■ **TEXT EXCERPT**:
★ ★ ★ ★ ★
It was shown in [24] that the DMP of a job of a constrained- or implicit-deadline task is maximized when τ k is released at its critical instant. Hence, the time-demand analysis (TDA) in Eq. (4.8) can be applied to determine the worst-case response time of a task when the execution time of each job is known. This implicitly assumes that no previous job has an overrun that interferes with the analyzed job, i.e., we are searching for the probability that the first job of τ k misses its deadline after a longer interval where all deadlines were met.

When probabilistic WCETs are considered, the WCET obtains a value in (C i,1, …, C i,h) with a certain probability \(\mathbb {P}_i(j)\) for each job of each task τ i. Therefore, TDA for a given t is not looking for a binary decision anymore. Instead, we are interested in the probability that the accumulated workload S t over an interval of length t is at most t. The probability that τ k cannot finish in this interval is denoted accordingly with \(\mathbb {P}(S_t > t)\). The situation where S t is larger than t is called an overload for an interval of length t and hence \(\mathbb {P}(S_t > t)\) is the overload probability at time t. Since TDA only needs to hold for one t with 0 < t ≤ D k to ensure that τ k is schedulable, the probability that the test fails is upper bounded by the minimum probability among all time points at which the test could fail. As a result, the probability of a deadline miss Φk can be upper bounded by

$$\displaystyle \begin{aligned} \Phi_k = \min_{0<t\leq D_k}\mathbb{P}(S_t >t). \end{aligned} $$
(4.23)

The number of points considered in the TDA can be reduced by only considering the points of interest, i.e., D k and the releases of higher-priority tasks.

Therefore, testing the schedulability efficiently requires an efficient routine to calculate \(\mathbb {P}(S_t > t)\) for a given t and a combination of given random variables S t. The research results at TU Dortmund have recently achieved efficient calculations as follows:

  • Chernoff bound in [5, 13]: The calculation of \(\mathbb {P}(S_t > t)\) is based on the moment generating function of the classical Chernoff bound.

  • Multinomial-based approach in [30]: The calculation of \(\mathbb {P}(S_t > t)\) uses the multinomial distribution.

We note that the DMP is not identical to the deadline miss rate of a task and that the deadline miss rate may be even higher than this probability, as detailed by Chen et al. [11]. However, the approach in [11] utilizes approaches to approximate the deadline miss probability as a subroutine when calculating the rate.

Generality of Using \(\mathbb {P}(S_t > t)\)

The efficient calculation of \(\mathbb {P}(S_t > t)\) results in efficient probabilistic schedulability tests and deadline miss rate analyses for preemptive fixed-priority uniprocessor systems. The general question is whether this holds also for other scheduling problems and platforms, like multiprocessor systems. Whether the applicability can be generalized is an open problem.

4.5 Conclusion

The critical-instant theorem has been widely used in many research results. Some of the extensions of the critical-instant theorem are correct, e.g., the level-i busy window concept in [20], and some are unfortunately incorrect, e.g., for self-suspending tasks in [18, 25]. Specifically, the misconception of modeling self-suspension time of a higher-priority task as its release jitter in the worst-case response time analysis in [25] and [19] had become a standard approach in multiprocessor locking protocols in real-time systems since 2009 until the error was found in 2016, summarized in Section 6 in [12].
★ ★ ★ ★ ★
■ **DIRECTIVE**:
Continue the excerpt on the critical-instant theorem and deadline miss probability, starting after its final sentence.

■ **DATASET EXCERPT**:
★ ★ ★ ★ ★
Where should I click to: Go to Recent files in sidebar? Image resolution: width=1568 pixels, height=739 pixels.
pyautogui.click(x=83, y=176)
★ ★ ★ ★ ★
■ **TASK RESULT**:
In addition to the lack of formalism, the existing properties that have been widely used in analyzing timing satisfactions in cyber-physical real-time systems are also biased towards computation. One key assumption used in computation is that the execution of one cycle on a processor reduces the execution of a task by one cycle. If the problem under analysis does not have such a property, the workload characterized by using uniprocessor systems cannot be used at all. To explain this mismatch, consider the preemptive worm-hole switching protocol in communication as an example. Suppose that a message has to be sent from node A to node B by using two switches, called S 1 and S 2. Namely, the message has to follow the path A → S 1 → S 2 → B. Suppose that the message is divided into f communication units, in which a communication unit can be sent and received in every time unit. A fast transmission plan is to fully parallelize the communication if possible. That is, one communication unit from A to S 1 for the first time unit, one communication unit from A to S 1 and S 1 to S 2 for the second time units, etc. Therefore, the communication time of the message can be modeled as f + 2. This analysis is correct under the assumption that S 1 and S 2 are not used by other flows. However, if the usage of S 1 or S 2 is blocked during the transmission of the message flow, using f + 2 time units for analysis is problematic. For the fast transmission plan with f + 2 communication time, it is actually possible that the message is transmitted in 3f time units as the links are blocked for any communication parallelism. To handle the increase of time, several factors have been introduced into the real-time analyses for priority-preemptive worm-hole networks, including direct interference, indirect interference, backpressure, non-zero critical instant, sub-route interference, and downstream multiple interference (summarized in Table VII in [17]). However, since the problem under analysis is essentially not the same as a uniprocessor schedule, applying the uniprocessor timing analysis with extensions is in my opinion only possible after a rigorous proof of equivalence. This mismatch leads to a significant amount of flaws in the literature in this topic. Specifically, the analysis in [28] had been considered safe for a few years until a counterexample was provided in [32].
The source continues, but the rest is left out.